Au moment où les chiffres du chômage repartent à la hausse et que de nombreuses entreprises voient leur carnet de commandes s’éroder dans un contexte international incertain, d’autres, au contraire en plein essor, peinent à recruter. Comment attirer de nouveaux candidats après avoir tout tenté du côté des canaux classiques ou encore des réseaux sociaux ? «Nous sommes arrivés à un point où nous avons conscience que le principal frein reste notre territoire et son absence d’offres concernant le logement ou encore les sorties culturelles», analyse un dirigeant. Face à ce constat, certaines entreprises ont décidé de prendre leur avenir en main, en investissant avec un seul objectif : ne plus subir. C’est le cas dans le Nord meusien, à Dieue-sur-Meuse, commune qui a la particularité d’accueillir le groupe agroalimentaire Hochland et la PME du bâtiment Berthold. Les deux poids lourds totalisent plus 650 salariés pour une population de seulement 1 500 habitants. Depuis plusieurs années, les deux directions sont confrontées aux mêmes difficultés à recruter, notamment les jeunes en alternance. Les deux pourraient investir pour proposer une offre nouvelle de logements dédiés. Leur projet de Maison des alternants a percuté l’initiative du Département et de son laboratoire des mobilités. «Nous pourrions intervenir en complément pour la question de la gestion et l’animation de l’hébergement», confie Valérie Woitier, vice-présidente en charge de la Mobilité, ajoutant que des décisions devraient être prises avant la fin d’année.
Une offre de coloc’ pour jeunes actifs
La problématique est la même dans le Sud meusien où Daimler Buses a réussi le tour de force de faire signer cent CDI en 2025 et prévoit le même objectif chiffré en 2026. Véritable locomotive économique et premier employeur privé de Meuse avec ses 1 300 collaborateurs à Ligny-en-Barrois, l’entreprise bénéficie depuis quelques mois d’une offre de colocation mise à disposition des jeunes actifs-cadres ou apprentis qui viennent de signer un contrat. Pouvant héberger six colocataires, cette expérimentation portée par l’OPH de la Meuse et Action Logement pourrait se multiplier dans ce territoire rural confronté à l’absence d’hébergement adapté. Il est vrai que les études démontrent de plus en plus le lien entre pénurie de logements et difficulté au recrutement. Si la réalité est bien nationale, les territoires ruraux sont davantage impactés avec une vacance plus importante et moins de transports en commun. Conscient de cette réalité, le bailleur social meusien porte un autre projet d’ampleur à Bar-le-Duc. «Avec ce dossier de résidence mobilité, on sort de notre business modèle, mais on joue pleinement notre rôle d’aménageur en renforçant l’attractivité de la ville avec une nouvelle offre d’hébergement temporaire à la nuitée», analyse Matthieu Cop, le directeur général de l’OPH de la Meuse.

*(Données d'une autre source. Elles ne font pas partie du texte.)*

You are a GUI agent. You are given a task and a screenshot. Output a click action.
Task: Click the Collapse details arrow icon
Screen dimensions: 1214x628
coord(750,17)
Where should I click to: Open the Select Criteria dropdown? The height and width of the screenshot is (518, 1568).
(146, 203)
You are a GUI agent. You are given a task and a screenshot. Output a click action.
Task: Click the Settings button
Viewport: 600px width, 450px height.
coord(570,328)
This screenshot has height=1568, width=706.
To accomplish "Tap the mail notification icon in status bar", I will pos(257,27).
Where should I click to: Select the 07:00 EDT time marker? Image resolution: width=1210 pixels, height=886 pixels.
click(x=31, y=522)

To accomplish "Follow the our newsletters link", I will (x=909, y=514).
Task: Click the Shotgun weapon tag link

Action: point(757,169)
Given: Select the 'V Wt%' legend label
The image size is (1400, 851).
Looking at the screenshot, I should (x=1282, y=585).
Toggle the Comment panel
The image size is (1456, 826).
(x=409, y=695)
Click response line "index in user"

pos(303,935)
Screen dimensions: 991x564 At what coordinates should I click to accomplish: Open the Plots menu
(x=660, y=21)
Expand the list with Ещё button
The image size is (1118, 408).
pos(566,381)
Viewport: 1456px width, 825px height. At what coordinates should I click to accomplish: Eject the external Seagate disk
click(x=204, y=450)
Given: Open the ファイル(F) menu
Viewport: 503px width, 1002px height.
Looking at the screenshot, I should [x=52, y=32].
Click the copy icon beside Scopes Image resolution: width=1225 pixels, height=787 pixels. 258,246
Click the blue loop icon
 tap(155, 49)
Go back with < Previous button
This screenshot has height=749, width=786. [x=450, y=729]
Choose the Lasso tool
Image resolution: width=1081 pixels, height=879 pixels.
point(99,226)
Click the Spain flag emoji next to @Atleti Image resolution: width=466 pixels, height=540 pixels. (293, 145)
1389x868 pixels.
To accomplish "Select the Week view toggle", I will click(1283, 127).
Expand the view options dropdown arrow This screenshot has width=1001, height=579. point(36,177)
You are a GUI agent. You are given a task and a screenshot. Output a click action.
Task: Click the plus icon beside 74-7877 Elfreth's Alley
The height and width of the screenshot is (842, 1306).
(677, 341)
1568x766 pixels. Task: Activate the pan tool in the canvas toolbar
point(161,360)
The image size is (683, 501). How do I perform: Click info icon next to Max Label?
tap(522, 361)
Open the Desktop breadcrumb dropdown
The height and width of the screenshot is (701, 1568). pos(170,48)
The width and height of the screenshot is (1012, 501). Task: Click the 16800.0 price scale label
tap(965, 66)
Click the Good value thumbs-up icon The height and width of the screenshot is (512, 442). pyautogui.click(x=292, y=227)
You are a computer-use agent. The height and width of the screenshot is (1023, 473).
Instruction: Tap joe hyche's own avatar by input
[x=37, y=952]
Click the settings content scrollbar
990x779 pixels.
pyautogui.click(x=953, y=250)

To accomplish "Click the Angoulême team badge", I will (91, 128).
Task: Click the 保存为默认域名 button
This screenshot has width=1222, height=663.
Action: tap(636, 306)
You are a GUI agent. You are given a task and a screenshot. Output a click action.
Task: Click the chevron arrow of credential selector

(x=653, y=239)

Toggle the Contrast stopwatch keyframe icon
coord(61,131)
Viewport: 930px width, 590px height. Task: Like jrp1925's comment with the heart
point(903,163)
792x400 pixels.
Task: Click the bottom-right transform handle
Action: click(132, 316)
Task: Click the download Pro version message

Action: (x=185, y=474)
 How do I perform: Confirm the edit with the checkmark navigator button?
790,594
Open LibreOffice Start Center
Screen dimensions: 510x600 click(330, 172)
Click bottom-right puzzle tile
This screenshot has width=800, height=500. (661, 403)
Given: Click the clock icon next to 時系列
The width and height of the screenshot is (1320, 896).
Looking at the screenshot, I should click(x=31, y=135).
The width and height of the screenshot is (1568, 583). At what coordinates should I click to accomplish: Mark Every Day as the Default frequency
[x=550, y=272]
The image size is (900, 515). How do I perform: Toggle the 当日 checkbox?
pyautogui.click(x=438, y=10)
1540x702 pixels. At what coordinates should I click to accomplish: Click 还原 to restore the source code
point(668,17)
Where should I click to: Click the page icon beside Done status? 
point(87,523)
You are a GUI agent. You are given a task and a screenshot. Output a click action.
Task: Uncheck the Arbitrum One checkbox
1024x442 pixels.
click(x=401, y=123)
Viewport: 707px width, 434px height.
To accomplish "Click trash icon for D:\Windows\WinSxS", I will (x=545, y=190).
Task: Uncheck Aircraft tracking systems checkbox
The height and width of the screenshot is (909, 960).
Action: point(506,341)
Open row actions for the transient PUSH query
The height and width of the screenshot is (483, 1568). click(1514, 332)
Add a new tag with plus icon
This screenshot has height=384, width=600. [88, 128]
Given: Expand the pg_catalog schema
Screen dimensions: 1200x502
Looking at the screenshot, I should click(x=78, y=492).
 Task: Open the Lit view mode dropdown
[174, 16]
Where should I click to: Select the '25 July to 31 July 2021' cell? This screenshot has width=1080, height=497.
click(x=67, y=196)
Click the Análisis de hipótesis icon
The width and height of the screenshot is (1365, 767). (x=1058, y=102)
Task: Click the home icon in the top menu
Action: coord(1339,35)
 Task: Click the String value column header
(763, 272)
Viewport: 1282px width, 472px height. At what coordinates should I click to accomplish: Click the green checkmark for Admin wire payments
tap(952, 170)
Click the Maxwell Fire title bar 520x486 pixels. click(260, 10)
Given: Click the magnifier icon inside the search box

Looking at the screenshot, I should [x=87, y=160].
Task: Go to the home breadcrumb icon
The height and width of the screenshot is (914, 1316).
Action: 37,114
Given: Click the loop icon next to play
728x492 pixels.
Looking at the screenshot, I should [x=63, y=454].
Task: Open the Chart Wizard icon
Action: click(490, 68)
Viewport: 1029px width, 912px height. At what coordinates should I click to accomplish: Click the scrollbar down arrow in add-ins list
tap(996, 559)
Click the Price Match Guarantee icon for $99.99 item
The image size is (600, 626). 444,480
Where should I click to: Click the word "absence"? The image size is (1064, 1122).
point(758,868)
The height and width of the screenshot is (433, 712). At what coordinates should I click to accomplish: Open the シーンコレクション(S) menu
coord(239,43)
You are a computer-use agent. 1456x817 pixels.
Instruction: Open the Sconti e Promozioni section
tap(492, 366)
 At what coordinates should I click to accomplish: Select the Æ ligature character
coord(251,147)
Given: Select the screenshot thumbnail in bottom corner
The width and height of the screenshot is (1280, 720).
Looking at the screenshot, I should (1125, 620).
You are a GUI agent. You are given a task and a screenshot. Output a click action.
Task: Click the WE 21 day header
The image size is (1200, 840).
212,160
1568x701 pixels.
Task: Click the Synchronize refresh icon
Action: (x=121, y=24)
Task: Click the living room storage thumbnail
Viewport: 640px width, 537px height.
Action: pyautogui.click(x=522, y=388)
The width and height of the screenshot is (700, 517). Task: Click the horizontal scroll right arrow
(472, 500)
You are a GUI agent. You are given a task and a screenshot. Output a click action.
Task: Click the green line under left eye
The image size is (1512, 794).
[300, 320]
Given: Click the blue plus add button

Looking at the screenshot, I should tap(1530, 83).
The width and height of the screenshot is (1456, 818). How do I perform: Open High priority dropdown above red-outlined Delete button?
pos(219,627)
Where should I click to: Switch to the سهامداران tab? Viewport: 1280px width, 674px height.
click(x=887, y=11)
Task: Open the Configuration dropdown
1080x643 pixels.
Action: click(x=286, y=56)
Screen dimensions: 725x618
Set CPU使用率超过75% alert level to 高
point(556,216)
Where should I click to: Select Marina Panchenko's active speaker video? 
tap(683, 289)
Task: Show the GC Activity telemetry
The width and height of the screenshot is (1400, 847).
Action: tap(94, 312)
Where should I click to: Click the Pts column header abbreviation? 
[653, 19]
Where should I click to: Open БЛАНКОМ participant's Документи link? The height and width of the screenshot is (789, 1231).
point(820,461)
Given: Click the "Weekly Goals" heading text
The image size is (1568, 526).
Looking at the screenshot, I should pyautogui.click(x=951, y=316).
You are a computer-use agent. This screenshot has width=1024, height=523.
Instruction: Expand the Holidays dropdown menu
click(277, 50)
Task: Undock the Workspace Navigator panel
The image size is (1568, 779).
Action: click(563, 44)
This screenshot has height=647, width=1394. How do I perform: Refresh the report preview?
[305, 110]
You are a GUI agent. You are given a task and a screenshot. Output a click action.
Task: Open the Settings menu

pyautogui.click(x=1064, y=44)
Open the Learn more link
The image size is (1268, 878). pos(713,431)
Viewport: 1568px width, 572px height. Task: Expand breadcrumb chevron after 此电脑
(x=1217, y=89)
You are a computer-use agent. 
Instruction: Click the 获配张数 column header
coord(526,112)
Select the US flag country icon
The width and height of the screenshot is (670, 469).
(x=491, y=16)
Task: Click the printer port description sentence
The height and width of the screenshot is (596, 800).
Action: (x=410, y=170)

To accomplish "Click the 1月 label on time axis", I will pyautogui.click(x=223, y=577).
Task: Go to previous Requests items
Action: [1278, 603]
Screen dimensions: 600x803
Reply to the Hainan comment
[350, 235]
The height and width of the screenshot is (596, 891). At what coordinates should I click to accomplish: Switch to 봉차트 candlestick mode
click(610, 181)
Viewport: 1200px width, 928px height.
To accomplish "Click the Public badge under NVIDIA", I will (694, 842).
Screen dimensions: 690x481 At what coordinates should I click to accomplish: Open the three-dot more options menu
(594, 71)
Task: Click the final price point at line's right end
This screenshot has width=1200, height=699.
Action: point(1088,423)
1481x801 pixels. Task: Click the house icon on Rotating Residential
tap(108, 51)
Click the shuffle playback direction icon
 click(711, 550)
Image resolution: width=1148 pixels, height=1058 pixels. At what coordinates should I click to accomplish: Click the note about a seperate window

Des logements autonomes pour salariés sans solution
L’objectif est de mettre sur le marché des logements autonomes de 25m² avec salle de bains et kitchenette pouvant accueillir des salariés en mobilité, mais également des étudiants ou stagiaires, soit une offre alternative inexistante actuellement dans la ville chef-lieu de la Meuse. L’ancien bâtiment Couchot coche toutes les cases : un emplacement en cœur de ville, à deux pas de la gare SNCF, dans un quartier réhabilité. À l’horizon 2028, entre 70 ou 80 logements temporaires seront mis à disposition des actifs. Cette initiative entre également dans la politique de diversification conduite par l’OPH alors que le projet Cigéo de Bure pourrait accueillir les premiers ouvriers pour les travaux préparatoires avant 2030. Des actions privées ou publiques nécessaires dans un département étendu et rural où le lien entre logement et emploi sont intimement liés.
Une nouvelle offre d’hébergement temporaire à la nuitée pour accueillir des salariés en mobilité
La triple peine
Beaucoup de foncier en Meuse, avec de nombreuses friches, alors que le coût de construction est identique à Nancy ou ailleurs. Or la valeur du bâtiment n’est pas la même dans ce territoire rural où le niveau de fiscalité reste élevé, avec moins de cotisants. Face à ce constat, Thierry Iung, le président du Medef 55 parle d’une «triple peine» pour les patrons meusiens «beaucoup plus fiscalisés qu’ailleurs et sur une masse toujours plus restreinte». Malgré cette réalité, les entreprises investissent et innovent pour attirer de nouveaux talents, rappelle celui qui milite pour «une politique beaucoup plus incitative, notamment fiscale, pour réussir à attirer plus d’entreprises».